What about using something to fill up the dead space under the false bottom?

Maybe using a combination of steel nipples, couplings and plugs to make what is essentially a closed tube that is filled with water?

I've actually got a problem with my version of jkarp's Countertop Brutus 20 where it might be good to have something to take up space in the kettle - maybe something like the closed tube setup like the above, but using larger pipe sizes like 2 inch fittings.

Question is ... will an enclosed water-filled arrangement be safe if heated to boiling point or the pressure build up make it a potential bomb?

I would actually use it at mashing/mashout temperatures only.

ILoveBeer2 12-07-2012 10:47 AM

I would not build a closed tube to fill dead space under the false bottom. Unless you own the pipe and fittings, you are going to spend more than buying/building a diptube.
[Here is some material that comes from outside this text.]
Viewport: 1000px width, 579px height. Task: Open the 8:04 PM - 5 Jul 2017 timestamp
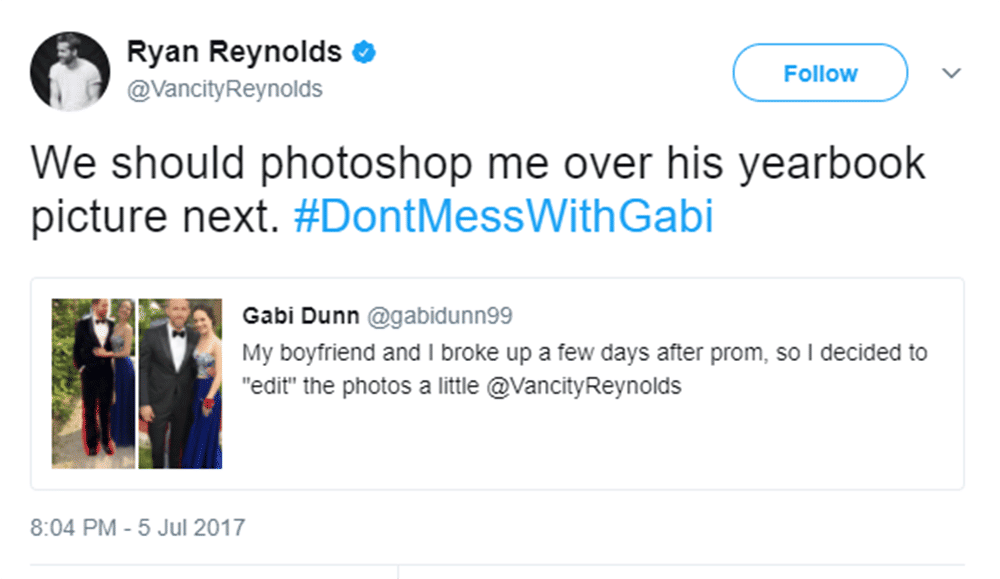point(138,526)
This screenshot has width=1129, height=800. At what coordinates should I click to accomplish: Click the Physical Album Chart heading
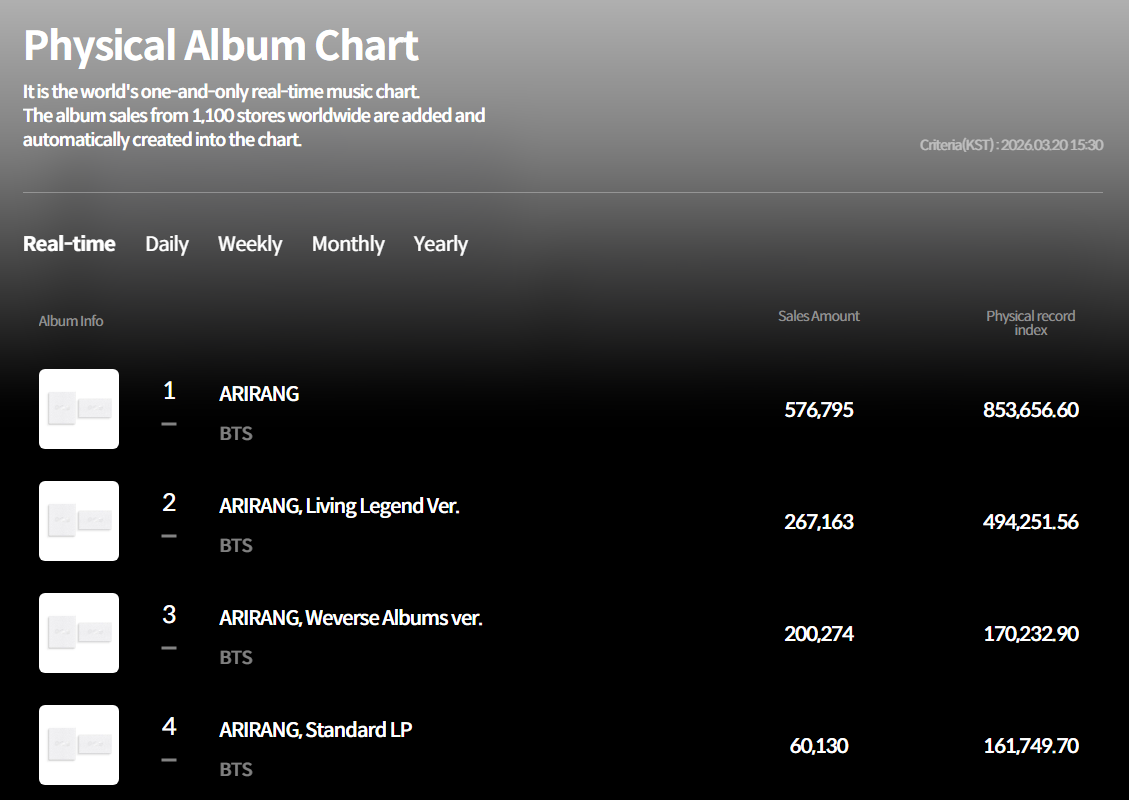pyautogui.click(x=221, y=46)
BudzAndSudz 12-07-2012 12:18 PM

I have a similar issue on my brand new recirculation system. What I found was that you really need to let the grain bed settle for 10-15 minutes after dough-in before you kick on your pump. That way the grains settle homogeneously and you get even flow through the grain bed. If you kick on the pump immediately, that heavy flow of liquid pushes the grains out of the way and forces channeling to happen.

mcl 12-07-2012 07:41 PM

I have the same problem to a certain extent. I believe it all comes down to having less sparge water available to rinse the grains. Sometime I will get around to modifying the FB base so it sits lower.